What is required: Retype the lines below exactly, everything from the line containing "This screenshot has" down to the line containing "click(146, 158)", with both of those lines included. Leave the pictures out of your answer.

Data in this exercise:
-- -- --
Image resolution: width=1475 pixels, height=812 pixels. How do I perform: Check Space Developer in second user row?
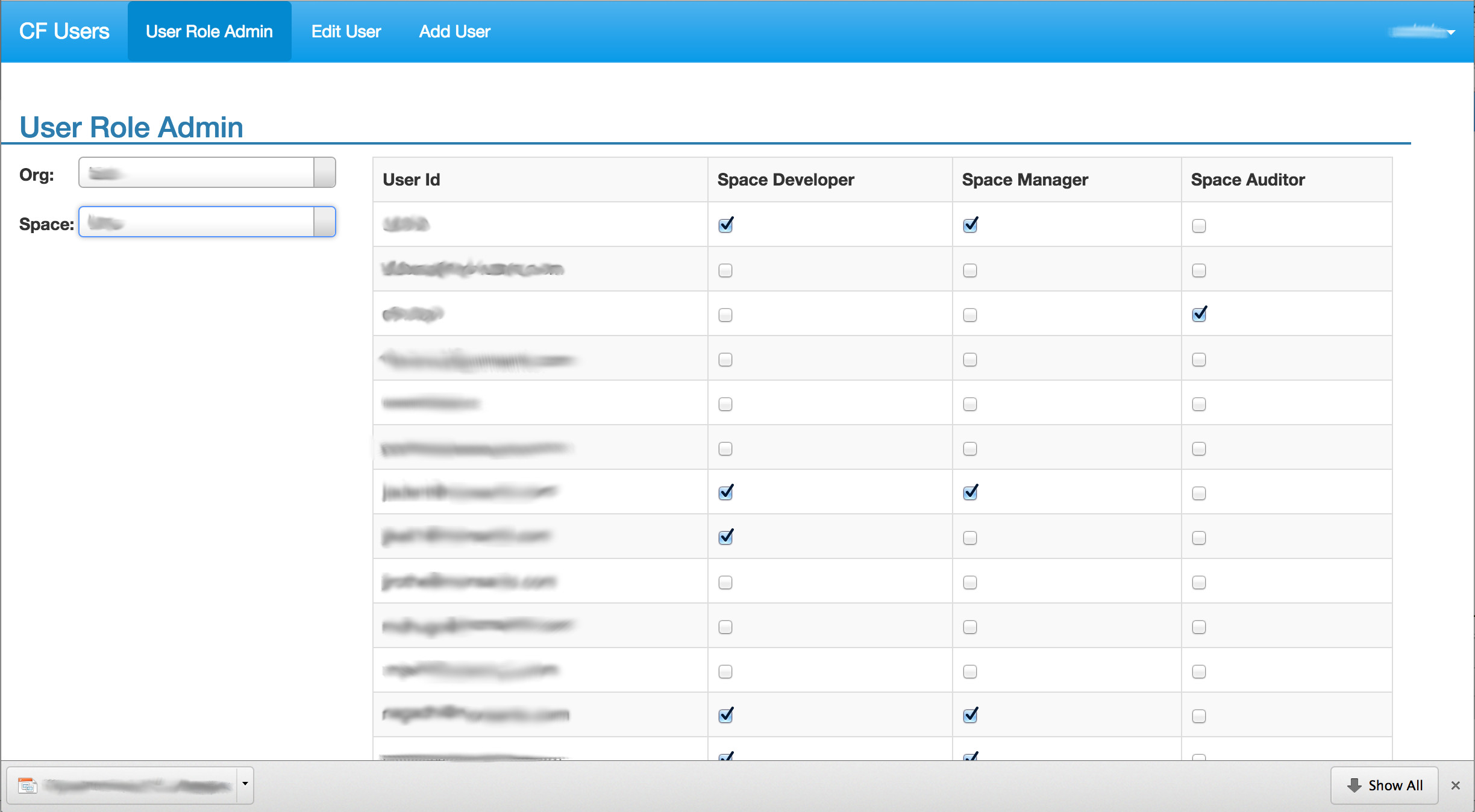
-- -- --
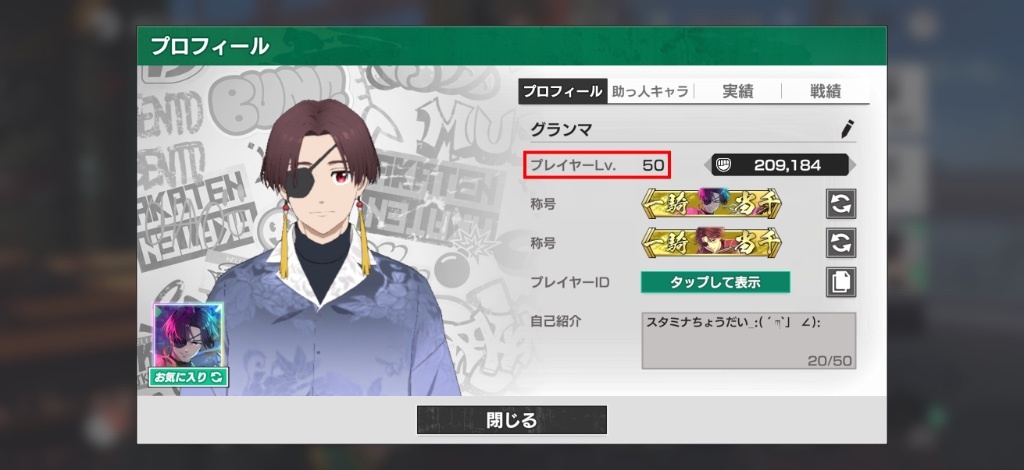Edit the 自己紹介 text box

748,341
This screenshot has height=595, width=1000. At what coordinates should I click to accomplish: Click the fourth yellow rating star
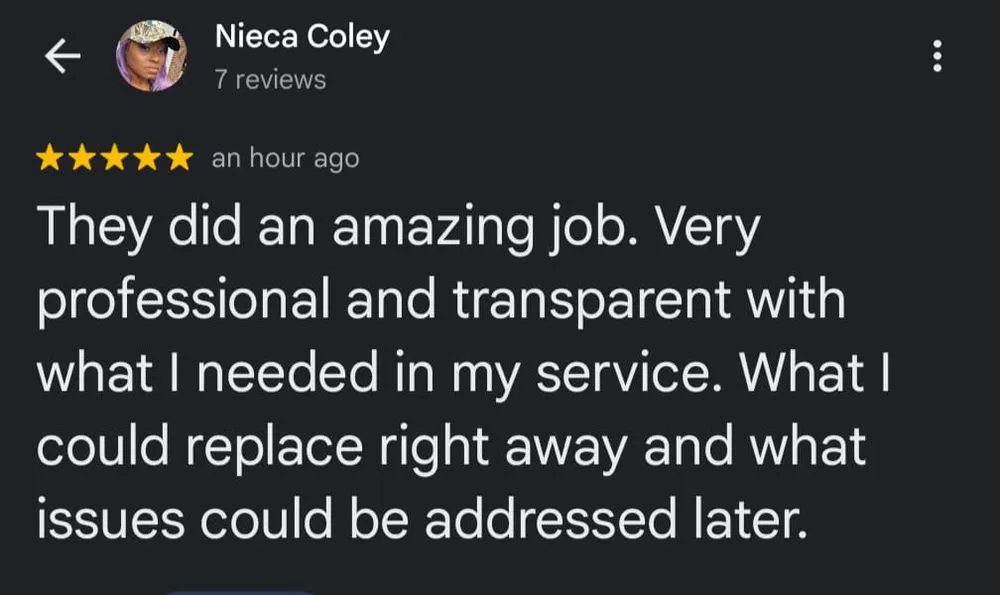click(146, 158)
-- -- --
Solution to this exercise:
This screenshot has height=595, width=1000. At what coordinates should I click to accomplish: Click the fourth yellow rating star
click(146, 158)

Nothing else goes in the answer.